EXCERPT >>
Kirti Tarang Pande is a psychologist, researcher, and brand strategist specialising in the intersection of mental health, societal resilience, and organisational behaviour.

January 15, 2026 at 7:33 AM IST

Consider the spectacle. In quick succession came the arrest of Venezuela’s President in a Hollywood-style tableau, talk of buying Greenland, threats to withdraw from long-standing treaties, and hints of reviving a twenty-first-century Monroe Doctrine. Viewed in isolation, these actions resemble bullying. Viewed together, they signal something deeper. A psychological lens—not to excuse behaviour, but to contextualise it—helps explain why such tactics resonate.

Donald Trump’s story begins in the long shadow of a highly successful father and an inherited business empire. Whatever wealth or fame he achieved, he would still be seen by many as a man who built upon what he was given. One way to escape that shadow was to pursue something symbolically larger than inheritance: the presidency of the United States—an achievement history would have to acknowledge on its own terms. To win and retain mass support, he reached for one of humanity’s oldest tools of influence: a simple, emotionally charged story, repeated until people gathered around it like our ancestors around a fire.

He won the presidency, but he also inherited unprecedented times. He is head of state, but what is “the state” now? Traditionally, states exercised power through governance, economic control, and information management. Today, each of these pillars is under strain. Globalisation and digital technologies have weakened the state’s monopoly over capital, production, and narrative.

Fractured Authority
Capital moves freely across borders. Supply chains stretch across jurisdictions. Digital platforms manage markets, labour, and attention at a scale no single government fully controls. Corporations and technology firms now command not only money, but data and attention—the psychological infrastructure of modern life. Once, states monopolised official secrets and mass broadcasting. Today, information circulates instantly on networks accountable to shareholders rather than parliaments. The contest is no longer only between states, but over what a “nation” even means when territory, capital, and information are no longer tightly bound together.

This is a dialectical moment. Old structures are losing coherence, while new ones have yet to stabilise.

Globally, we are in a political winter. Economic insecurity, technological disruption, and geopolitical rivalry have narrowed collective horizons. Psychological research shows that when people cannot see a clear path forward, they gravitate towards narratives that offer identity and certainty, even if those narratives oversimplify reality. When the future feels opaque, powerful stories become substitutes for policy clarity.

ITEMS >>

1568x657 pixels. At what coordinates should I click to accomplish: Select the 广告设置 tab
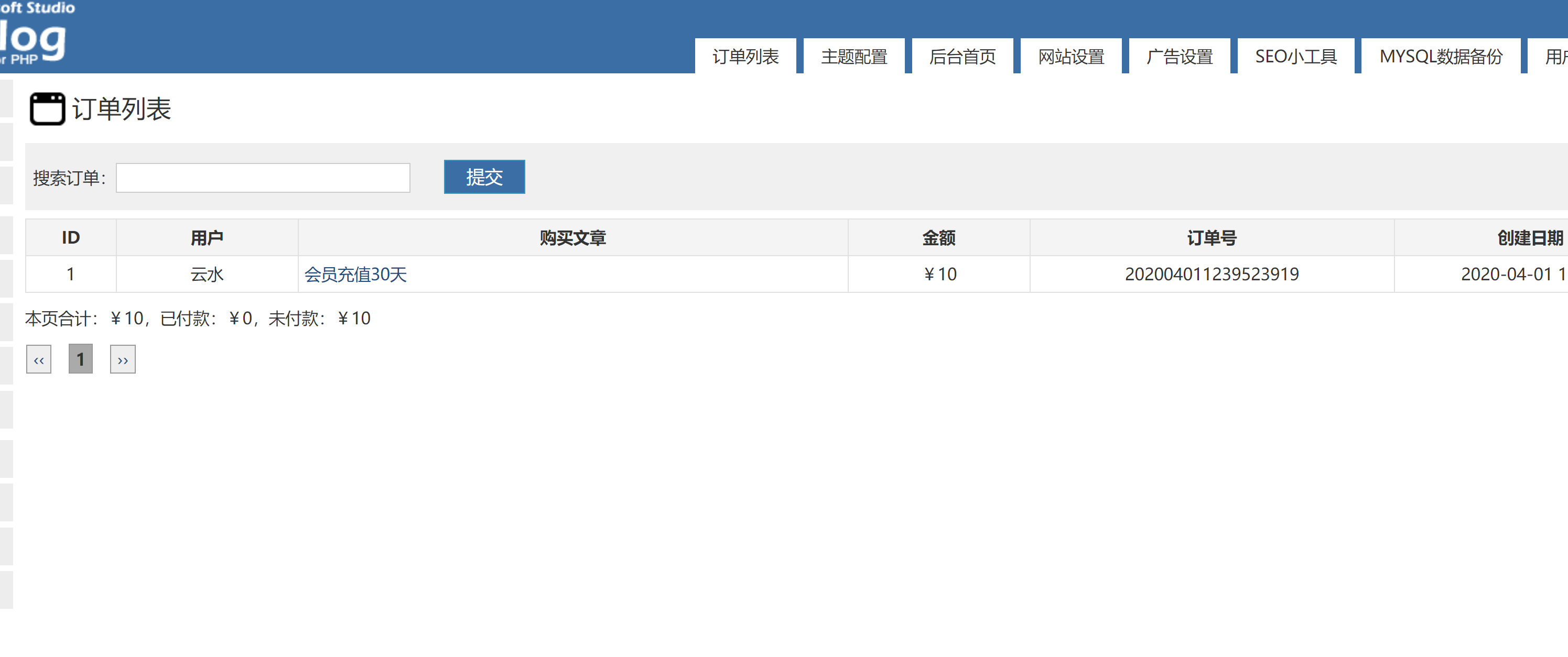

* * *

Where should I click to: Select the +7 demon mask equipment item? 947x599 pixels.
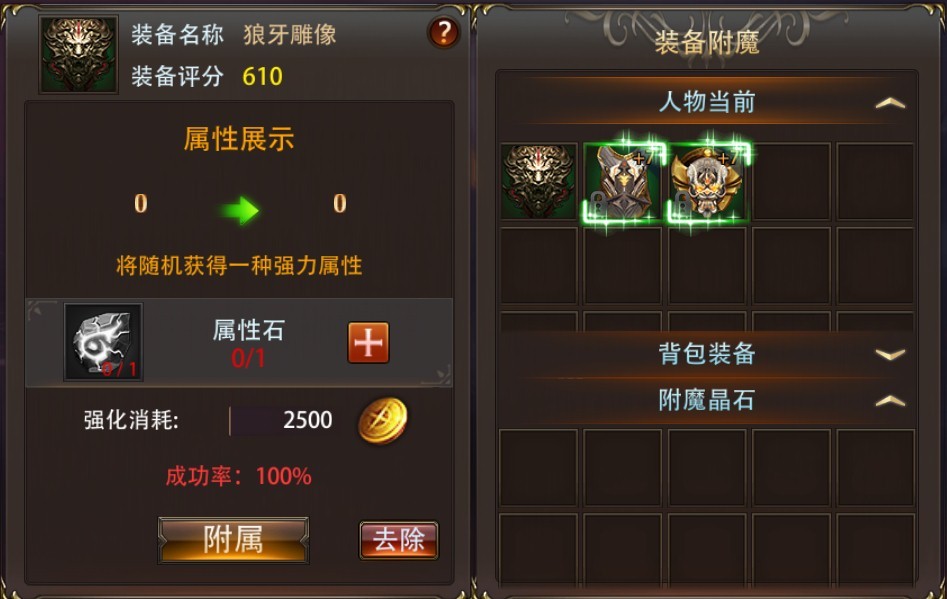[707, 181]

TASKS FOR THIS EXERCISE >>
1. In the commentary on Trump, rewrite everything from "Fractured Authority" down to "yet to stabilise.", swapping "parliaments" for "legislatures".
2. According to the commentary on Trump, through what three means did states traditionally exercise power?
3. Summarize the commentary on Trump in two sentences.
The records have nothing to do with the commentary.

ANSWERS TO THE EXERCISES >>
1.
Fractured Authority
Capital moves freely across borders. Supply chains stretch across jurisdictions. Digital platforms manage markets, labour, and attention at a scale no single government fully controls. Corporations and technology firms now command not only money, but data and attention—the psychological infrastructure of modern life. Once, states monopolised official secrets and mass broadcasting. Today, information circulates instantly on networks accountable to shareholders rather than legislatures. The contest is no longer only between states, but over what a “nation” even means when territory, capital, and information are no longer tightly bound together.

This is a dialectical moment. Old structures are losing coherence, while new ones have yet to stabilise.

2. Governance, economic control, and information management.

3. The piece uses a psychological lens to contextualize Trump's aggressive international actions, tracing his drive to escape his father's shadow by winning the presidency through a simple, emotionally charged story. It argues that globalisation and digital technology have weakened the state's hold on capital, production, and narrative, and that in this uncertain "political winter" people turn to stories that offer identity and certainty.